_Directions for this task:_ Starting at the first line below, copy through to the last line exactly.

----- Exercise materials -----

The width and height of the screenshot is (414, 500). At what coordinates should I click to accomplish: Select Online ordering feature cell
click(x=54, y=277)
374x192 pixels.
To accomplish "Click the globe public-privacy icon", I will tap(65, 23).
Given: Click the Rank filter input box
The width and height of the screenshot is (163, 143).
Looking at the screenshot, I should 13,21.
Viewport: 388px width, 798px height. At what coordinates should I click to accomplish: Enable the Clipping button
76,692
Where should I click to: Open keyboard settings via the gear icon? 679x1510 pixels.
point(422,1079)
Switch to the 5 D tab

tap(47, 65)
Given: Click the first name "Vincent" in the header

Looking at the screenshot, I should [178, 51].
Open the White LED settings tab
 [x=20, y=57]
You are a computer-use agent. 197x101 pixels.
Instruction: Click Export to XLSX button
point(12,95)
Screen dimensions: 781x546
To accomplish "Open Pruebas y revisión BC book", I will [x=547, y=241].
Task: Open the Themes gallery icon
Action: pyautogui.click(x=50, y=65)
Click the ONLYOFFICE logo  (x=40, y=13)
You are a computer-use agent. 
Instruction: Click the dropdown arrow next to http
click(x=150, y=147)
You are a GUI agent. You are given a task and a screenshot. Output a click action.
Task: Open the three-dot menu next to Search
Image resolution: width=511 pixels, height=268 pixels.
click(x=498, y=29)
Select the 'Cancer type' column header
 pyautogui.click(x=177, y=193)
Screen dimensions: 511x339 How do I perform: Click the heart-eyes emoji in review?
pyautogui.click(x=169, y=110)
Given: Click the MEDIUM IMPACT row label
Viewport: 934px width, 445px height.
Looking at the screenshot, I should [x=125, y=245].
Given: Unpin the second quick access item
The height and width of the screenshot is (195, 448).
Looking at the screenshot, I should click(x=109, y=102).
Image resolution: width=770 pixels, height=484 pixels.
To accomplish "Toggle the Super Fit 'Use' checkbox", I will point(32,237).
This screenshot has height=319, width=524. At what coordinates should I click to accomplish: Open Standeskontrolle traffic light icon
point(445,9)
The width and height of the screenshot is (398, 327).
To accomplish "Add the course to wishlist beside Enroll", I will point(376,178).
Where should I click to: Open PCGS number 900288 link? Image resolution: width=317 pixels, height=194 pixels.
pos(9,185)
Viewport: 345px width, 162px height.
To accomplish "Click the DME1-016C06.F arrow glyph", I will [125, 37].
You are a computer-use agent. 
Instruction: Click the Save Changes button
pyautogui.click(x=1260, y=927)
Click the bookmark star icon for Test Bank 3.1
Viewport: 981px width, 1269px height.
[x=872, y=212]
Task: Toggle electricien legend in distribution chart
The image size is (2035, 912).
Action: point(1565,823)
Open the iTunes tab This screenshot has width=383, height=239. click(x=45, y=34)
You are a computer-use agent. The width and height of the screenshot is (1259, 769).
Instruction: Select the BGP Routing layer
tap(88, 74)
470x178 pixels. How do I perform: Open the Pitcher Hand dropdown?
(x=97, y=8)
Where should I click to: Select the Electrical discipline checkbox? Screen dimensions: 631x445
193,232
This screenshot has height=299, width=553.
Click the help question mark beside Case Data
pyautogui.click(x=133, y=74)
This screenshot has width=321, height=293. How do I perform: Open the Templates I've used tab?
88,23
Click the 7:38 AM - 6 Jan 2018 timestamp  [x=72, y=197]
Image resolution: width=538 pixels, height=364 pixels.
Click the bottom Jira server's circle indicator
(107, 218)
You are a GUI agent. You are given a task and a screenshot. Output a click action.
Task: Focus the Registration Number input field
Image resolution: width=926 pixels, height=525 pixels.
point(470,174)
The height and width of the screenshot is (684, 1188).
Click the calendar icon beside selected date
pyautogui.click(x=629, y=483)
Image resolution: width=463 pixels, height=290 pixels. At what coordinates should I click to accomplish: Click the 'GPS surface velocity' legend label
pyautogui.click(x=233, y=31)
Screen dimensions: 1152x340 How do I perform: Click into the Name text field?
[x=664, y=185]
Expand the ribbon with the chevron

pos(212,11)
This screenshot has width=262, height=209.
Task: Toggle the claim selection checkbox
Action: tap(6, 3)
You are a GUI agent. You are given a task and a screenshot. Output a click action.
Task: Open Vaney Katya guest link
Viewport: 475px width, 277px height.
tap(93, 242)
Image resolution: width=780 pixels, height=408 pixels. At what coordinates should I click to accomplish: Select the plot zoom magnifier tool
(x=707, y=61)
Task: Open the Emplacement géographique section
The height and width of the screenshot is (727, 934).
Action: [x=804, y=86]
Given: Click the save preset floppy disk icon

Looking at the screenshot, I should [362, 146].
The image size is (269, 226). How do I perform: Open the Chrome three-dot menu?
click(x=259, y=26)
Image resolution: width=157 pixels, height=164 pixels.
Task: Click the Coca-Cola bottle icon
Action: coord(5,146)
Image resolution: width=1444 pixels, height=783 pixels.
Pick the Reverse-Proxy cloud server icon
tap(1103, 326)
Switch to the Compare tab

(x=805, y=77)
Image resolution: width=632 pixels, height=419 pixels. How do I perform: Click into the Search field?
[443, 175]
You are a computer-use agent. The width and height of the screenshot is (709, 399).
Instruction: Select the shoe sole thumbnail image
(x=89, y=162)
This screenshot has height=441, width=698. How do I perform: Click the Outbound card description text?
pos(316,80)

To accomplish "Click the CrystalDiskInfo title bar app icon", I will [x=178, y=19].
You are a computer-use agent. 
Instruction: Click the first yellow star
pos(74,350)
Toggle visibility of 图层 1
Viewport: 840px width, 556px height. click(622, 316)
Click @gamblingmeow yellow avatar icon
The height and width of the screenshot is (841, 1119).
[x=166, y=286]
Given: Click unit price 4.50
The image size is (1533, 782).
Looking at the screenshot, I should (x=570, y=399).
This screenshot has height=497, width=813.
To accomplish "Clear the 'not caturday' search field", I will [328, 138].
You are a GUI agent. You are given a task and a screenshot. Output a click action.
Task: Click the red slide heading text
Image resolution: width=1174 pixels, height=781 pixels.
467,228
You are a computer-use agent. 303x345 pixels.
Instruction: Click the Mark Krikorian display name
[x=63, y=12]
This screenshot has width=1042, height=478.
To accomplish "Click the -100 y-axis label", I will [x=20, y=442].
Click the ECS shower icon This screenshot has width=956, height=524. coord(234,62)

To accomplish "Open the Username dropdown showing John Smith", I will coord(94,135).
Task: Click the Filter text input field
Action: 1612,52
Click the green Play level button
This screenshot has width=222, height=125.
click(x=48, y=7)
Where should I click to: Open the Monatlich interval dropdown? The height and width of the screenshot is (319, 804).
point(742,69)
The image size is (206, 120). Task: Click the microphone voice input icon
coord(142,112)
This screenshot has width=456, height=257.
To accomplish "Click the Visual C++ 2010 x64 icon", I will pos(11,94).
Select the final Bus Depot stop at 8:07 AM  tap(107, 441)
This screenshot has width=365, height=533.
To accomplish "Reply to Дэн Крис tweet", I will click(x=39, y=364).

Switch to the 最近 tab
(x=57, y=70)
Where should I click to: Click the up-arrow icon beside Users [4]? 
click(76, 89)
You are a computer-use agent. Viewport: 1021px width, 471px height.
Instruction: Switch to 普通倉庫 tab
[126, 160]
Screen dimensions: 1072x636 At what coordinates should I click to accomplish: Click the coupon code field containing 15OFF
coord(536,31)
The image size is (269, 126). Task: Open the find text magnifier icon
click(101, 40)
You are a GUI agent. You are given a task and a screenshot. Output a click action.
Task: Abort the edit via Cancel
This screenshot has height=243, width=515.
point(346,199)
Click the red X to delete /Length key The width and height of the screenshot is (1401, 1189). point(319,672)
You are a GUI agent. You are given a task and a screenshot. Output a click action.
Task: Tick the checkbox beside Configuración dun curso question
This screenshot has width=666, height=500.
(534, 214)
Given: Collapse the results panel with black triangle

-----

_Expected answer:_
The width and height of the screenshot is (414, 500). At what coordinates should I click to accomplish: Select Online ordering feature cell
click(x=54, y=277)
374x192 pixels.
To accomplish "Click the globe public-privacy icon", I will tap(65, 23).
Given: Click the Rank filter input box
The width and height of the screenshot is (163, 143).
Looking at the screenshot, I should 13,21.
Viewport: 388px width, 798px height. At what coordinates should I click to accomplish: Enable the Clipping button
76,692
Where should I click to: Open keyboard settings via the gear icon? 679x1510 pixels.
point(422,1079)
Switch to the 5 D tab

tap(47, 65)
Given: Click the first name "Vincent" in the header

Looking at the screenshot, I should [178, 51].
Open the White LED settings tab
 [x=20, y=57]
You are a computer-use agent. 197x101 pixels.
Instruction: Click Export to XLSX button
point(12,95)
Screen dimensions: 781x546
To accomplish "Open Pruebas y revisión BC book", I will [x=547, y=241].
Task: Open the Themes gallery icon
Action: pyautogui.click(x=50, y=65)
Click the ONLYOFFICE logo  (x=40, y=13)
You are a computer-use agent. 
Instruction: Click the dropdown arrow next to http
click(x=150, y=147)
You are a GUI agent. You are given a task and a screenshot. Output a click action.
Task: Open the three-dot menu next to Search
Image resolution: width=511 pixels, height=268 pixels.
click(x=498, y=29)
Select the 'Cancer type' column header
 pyautogui.click(x=177, y=193)
Screen dimensions: 511x339 How do I perform: Click the heart-eyes emoji in review?
pyautogui.click(x=169, y=110)
Given: Click the MEDIUM IMPACT row label
Viewport: 934px width, 445px height.
Looking at the screenshot, I should [x=125, y=245].
Given: Unpin the second quick access item
The height and width of the screenshot is (195, 448).
Looking at the screenshot, I should click(x=109, y=102).
Image resolution: width=770 pixels, height=484 pixels.
To accomplish "Toggle the Super Fit 'Use' checkbox", I will point(32,237).
This screenshot has height=319, width=524. At what coordinates should I click to accomplish: Open Standeskontrolle traffic light icon
point(445,9)
The width and height of the screenshot is (398, 327).
To accomplish "Add the course to wishlist beside Enroll", I will point(376,178).
Where should I click to: Open PCGS number 900288 link? Image resolution: width=317 pixels, height=194 pixels.
pos(9,185)
Viewport: 345px width, 162px height.
To accomplish "Click the DME1-016C06.F arrow glyph", I will [125, 37].
You are a computer-use agent. 
Instruction: Click the Save Changes button
pyautogui.click(x=1260, y=927)
Click the bookmark star icon for Test Bank 3.1
Viewport: 981px width, 1269px height.
[x=872, y=212]
Task: Toggle electricien legend in distribution chart
The image size is (2035, 912).
Action: point(1565,823)
Open the iTunes tab This screenshot has width=383, height=239. click(x=45, y=34)
You are a computer-use agent. The width and height of the screenshot is (1259, 769).
Instruction: Select the BGP Routing layer
tap(88, 74)
470x178 pixels. How do I perform: Open the Pitcher Hand dropdown?
(x=97, y=8)
Where should I click to: Select the Electrical discipline checkbox? Screen dimensions: 631x445
193,232
This screenshot has height=299, width=553.
Click the help question mark beside Case Data
pyautogui.click(x=133, y=74)
This screenshot has width=321, height=293. How do I perform: Open the Templates I've used tab?
88,23
Click the 7:38 AM - 6 Jan 2018 timestamp  [x=72, y=197]
Image resolution: width=538 pixels, height=364 pixels.
Click the bottom Jira server's circle indicator
(107, 218)
You are a GUI agent. You are given a task and a screenshot. Output a click action.
Task: Focus the Registration Number input field
Image resolution: width=926 pixels, height=525 pixels.
point(470,174)
The height and width of the screenshot is (684, 1188).
Click the calendar icon beside selected date
pyautogui.click(x=629, y=483)
Image resolution: width=463 pixels, height=290 pixels. At what coordinates should I click to accomplish: Click the 'GPS surface velocity' legend label
pyautogui.click(x=233, y=31)
Screen dimensions: 1152x340 How do I perform: Click into the Name text field?
[x=664, y=185]
Expand the ribbon with the chevron

pos(212,11)
This screenshot has width=262, height=209.
Task: Toggle the claim selection checkbox
Action: tap(6, 3)
You are a GUI agent. You are given a task and a screenshot. Output a click action.
Task: Open Vaney Katya guest link
Viewport: 475px width, 277px height.
tap(93, 242)
Image resolution: width=780 pixels, height=408 pixels. At what coordinates should I click to accomplish: Select the plot zoom magnifier tool
(x=707, y=61)
Task: Open the Emplacement géographique section
The height and width of the screenshot is (727, 934).
Action: [x=804, y=86]
Given: Click the save preset floppy disk icon

Looking at the screenshot, I should [362, 146].
The image size is (269, 226). How do I perform: Open the Chrome three-dot menu?
click(x=259, y=26)
Image resolution: width=157 pixels, height=164 pixels.
Task: Click the Coca-Cola bottle icon
Action: coord(5,146)
Image resolution: width=1444 pixels, height=783 pixels.
Pick the Reverse-Proxy cloud server icon
tap(1103, 326)
Switch to the Compare tab

(x=805, y=77)
Image resolution: width=632 pixels, height=419 pixels. How do I perform: Click into the Search field?
[443, 175]
You are a computer-use agent. The width and height of the screenshot is (709, 399).
Instruction: Select the shoe sole thumbnail image
(x=89, y=162)
This screenshot has height=441, width=698. How do I perform: Click the Outbound card description text?
pos(316,80)

To accomplish "Click the CrystalDiskInfo title bar app icon", I will [x=178, y=19].
You are a computer-use agent. 
Instruction: Click the first yellow star
pos(74,350)
Toggle visibility of 图层 1
Viewport: 840px width, 556px height. click(622, 316)
Click @gamblingmeow yellow avatar icon
The height and width of the screenshot is (841, 1119).
[x=166, y=286]
Given: Click unit price 4.50
The image size is (1533, 782).
Looking at the screenshot, I should (x=570, y=399).
This screenshot has height=497, width=813.
To accomplish "Clear the 'not caturday' search field", I will [328, 138].
You are a GUI agent. You are given a task and a screenshot. Output a click action.
Task: Click the red slide heading text
Image resolution: width=1174 pixels, height=781 pixels.
467,228
You are a computer-use agent. 303x345 pixels.
Instruction: Click the Mark Krikorian display name
[x=63, y=12]
This screenshot has width=1042, height=478.
To accomplish "Click the -100 y-axis label", I will [x=20, y=442].
Click the ECS shower icon This screenshot has width=956, height=524. coord(234,62)

To accomplish "Open the Username dropdown showing John Smith", I will coord(94,135).
Task: Click the Filter text input field
Action: 1612,52
Click the green Play level button
This screenshot has width=222, height=125.
click(x=48, y=7)
Where should I click to: Open the Monatlich interval dropdown? The height and width of the screenshot is (319, 804).
point(742,69)
The image size is (206, 120). Task: Click the microphone voice input icon
coord(142,112)
This screenshot has width=456, height=257.
To accomplish "Click the Visual C++ 2010 x64 icon", I will pos(11,94).
Select the final Bus Depot stop at 8:07 AM  tap(107, 441)
This screenshot has width=365, height=533.
To accomplish "Reply to Дэн Крис tweet", I will click(x=39, y=364).

Switch to the 最近 tab
(x=57, y=70)
Where should I click to: Click the up-arrow icon beside Users [4]? 
click(76, 89)
You are a computer-use agent. Viewport: 1021px width, 471px height.
Instruction: Switch to 普通倉庫 tab
[126, 160]
Screen dimensions: 1072x636 At what coordinates should I click to accomplish: Click the coupon code field containing 15OFF
coord(536,31)
The image size is (269, 126). Task: Open the find text magnifier icon
click(101, 40)
You are a GUI agent. You are given a task and a screenshot. Output a click action.
Task: Abort the edit via Cancel
This screenshot has height=243, width=515.
point(346,199)
Click the red X to delete /Length key The width and height of the screenshot is (1401, 1189). point(319,672)
You are a GUI agent. You are given a task and a screenshot. Output a click action.
Task: Tick the checkbox beside Configuración dun curso question
This screenshot has width=666, height=500.
(534, 214)
Given: Collapse the results panel with black triangle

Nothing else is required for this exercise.